Below are my steps, in order, for deciding whether to buy cichlids and how to decide which ones to buy. 

(1) Understand the type of water you have at your home and intend to use for your tank(s). This is called your source water. Are you on well water, municipal water, etc?  Test your water before you do anything. What is the pH, the total hardness, the calcium hardness, etc? Don’t be overwhelmed by any of that. Aquarium test kits are available to answer all of those questions. Buy one. The type of water you have can be crucial to your success or failure as a cichlid keeper. 

(2) Research the cichlids that do best in the water you plan to provide them. Some cichlids do best in soft, slightly acidic water. Others do best in hard, alkaline water. Many do fine in between. To maximize your success, match your water with cichlids that are most appropriate for it. DON’T try to make your water fit the cichlids that you want. As a rule, Central and South American cichlids typically do best in softer, more acidic water. There are MANY exceptions to that, however. Also as a rule, most African cichlids do best in harder, more alkaline water. There are also MANY exceptions to that. 
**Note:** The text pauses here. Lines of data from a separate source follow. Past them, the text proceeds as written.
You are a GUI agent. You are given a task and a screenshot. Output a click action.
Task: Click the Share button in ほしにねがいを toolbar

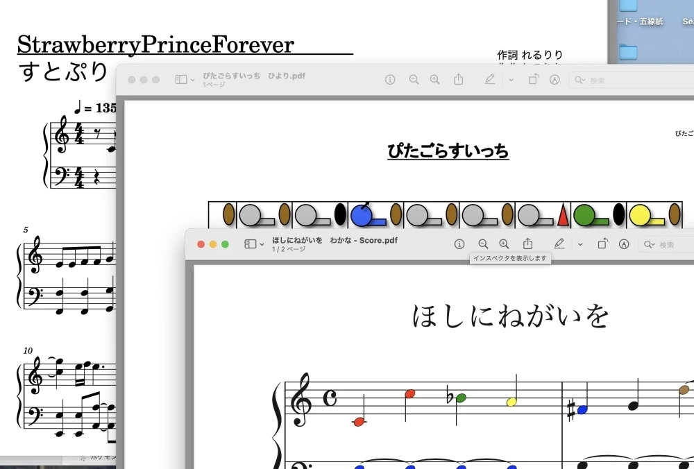coord(527,244)
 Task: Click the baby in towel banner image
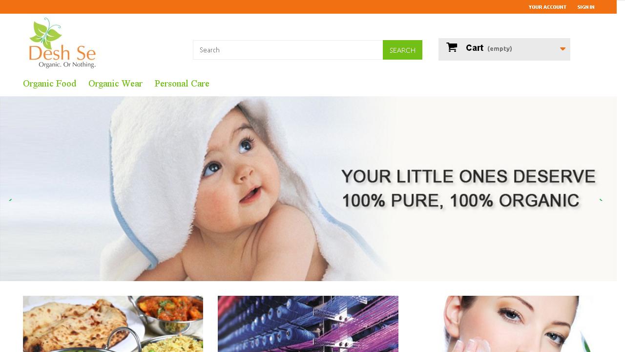(308, 189)
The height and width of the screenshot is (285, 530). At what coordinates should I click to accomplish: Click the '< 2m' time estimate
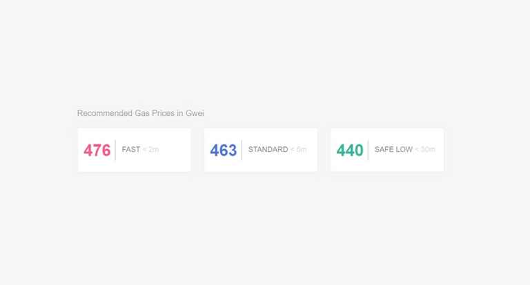point(150,150)
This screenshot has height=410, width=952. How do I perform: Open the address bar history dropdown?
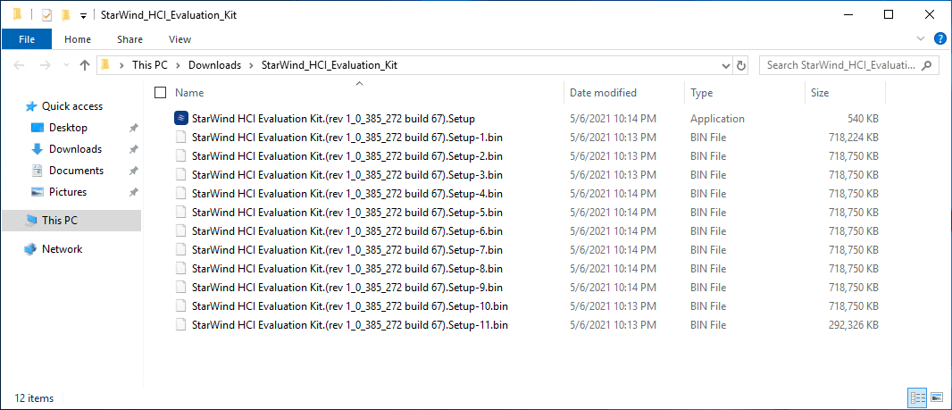pyautogui.click(x=726, y=65)
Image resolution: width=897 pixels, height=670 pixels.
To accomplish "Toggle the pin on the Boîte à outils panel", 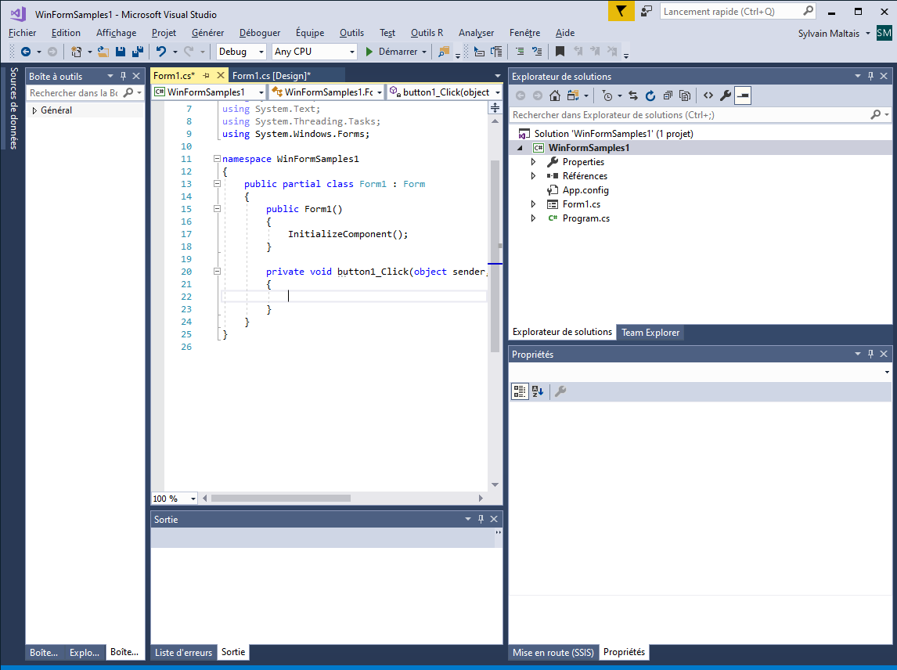I will tap(123, 76).
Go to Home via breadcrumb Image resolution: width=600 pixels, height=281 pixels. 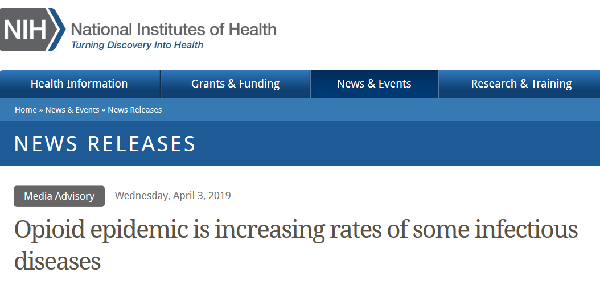26,110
(3) Once you determine the cichlids that match your water, see how large they grow in captivity. The maximum size of the cichlids you are interested in should then be used to determine the optimal tank size. Some cichlids get very large (2 feet or more), while others stay quite small (2 inches or less). Large fish require large tanks. Notice I mentioned maximum size. Yeah, that Oscar (Astronotus ocellatus) you saw in the tank at your LFS (local fish store) that you think you want might be three inches long now, but in a suitable tank containing suitable water, it will grow to be well over a foot long in a few years. Unless you think spending the rest of your own life in a square box 8′ x 8′ is a good thing, you should know that your foot long Oscar probably won’t enjoy living its life in a 3′ long tank. If you could care less about this, it’s a good idea if you stop reading right here and find another hobby. Oh, and that rule of 1″ of fish per 1 gallon of water nonsense that you’ve read? Ignore that.
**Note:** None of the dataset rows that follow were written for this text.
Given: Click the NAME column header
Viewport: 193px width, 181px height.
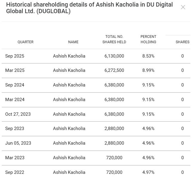Looking at the screenshot, I should [x=73, y=42].
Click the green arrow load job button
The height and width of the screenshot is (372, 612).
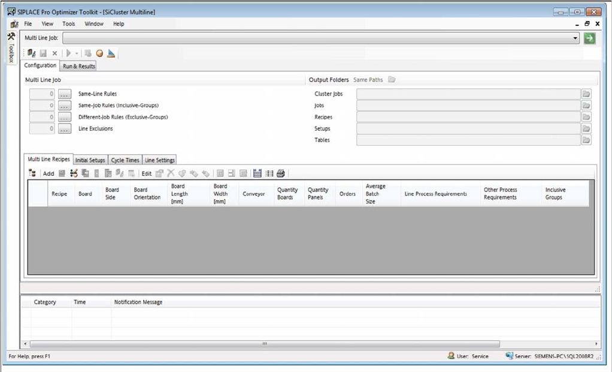click(x=590, y=38)
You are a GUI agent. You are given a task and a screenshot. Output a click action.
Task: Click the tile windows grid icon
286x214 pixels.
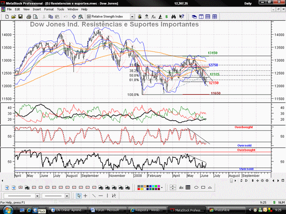click(215, 17)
(4) You now have a list of cichlids you would like to keep and which match your water. What’s your budget? If you have ideal water to support a fish that will get two feet long, can you afford both the fish and equipment to keep it (them) successfully? Large tanks cost more money. So do the filters and heaters required to maintain large tanks. You’ll also need something for your tank to sit on, like a tank stand. It’s also a good idea to have a tank light. You might also want gravel, sand, or both as substrate in your tank. All of this can vary greatly in price, and there are numerous options for tanks and accessories. 

(5) How large of a space do you have for the size tank you can afford and that will house the cichlid(s) you want? Large tanks take up large spaces. Also, large tanks are heavy – much heavier when full of water. Freshwater generally weighs ~9 pounds per gallon. So, in addition to the overall size of the tank, consider its total weight when full of water, substrate, and accessories (e.g., rocks, ornaments). 

(6) Last thing to do before you actually buy any fish is to know something about the fish you’re planning besides how big it gets and what kind of water it requires. Some cichlids are more difficult to keep than others. Some are more sensitive to water changes than others. Some cichlids are simply intolerant of not just their own species but others too. Understand the behavior of the cichlids you are interested in and how difficult they are to keep. And don’t presume a smaller cichlid is easier to keep than a larger one. I keep mostly dwarf cichlids and, ounce for ounce, some of them are as vicious as their larger cousins. You shouldn’t just keep any cichlid with any other cichlid. Understand compatibility. 

(7) Finally, be prepared to take care of the fish. The tasks required to care for them properly once you bring them home are a post for another day. 

It’s okay to be new. If you think about all of the above before you buy the first fish, I guarantee that your chances of success are much greater. I have said many times that the two factors most responsible for cichlid deaths in home aquaria are poor water and fish incompatibility. Welcome to the hobby and best of luck!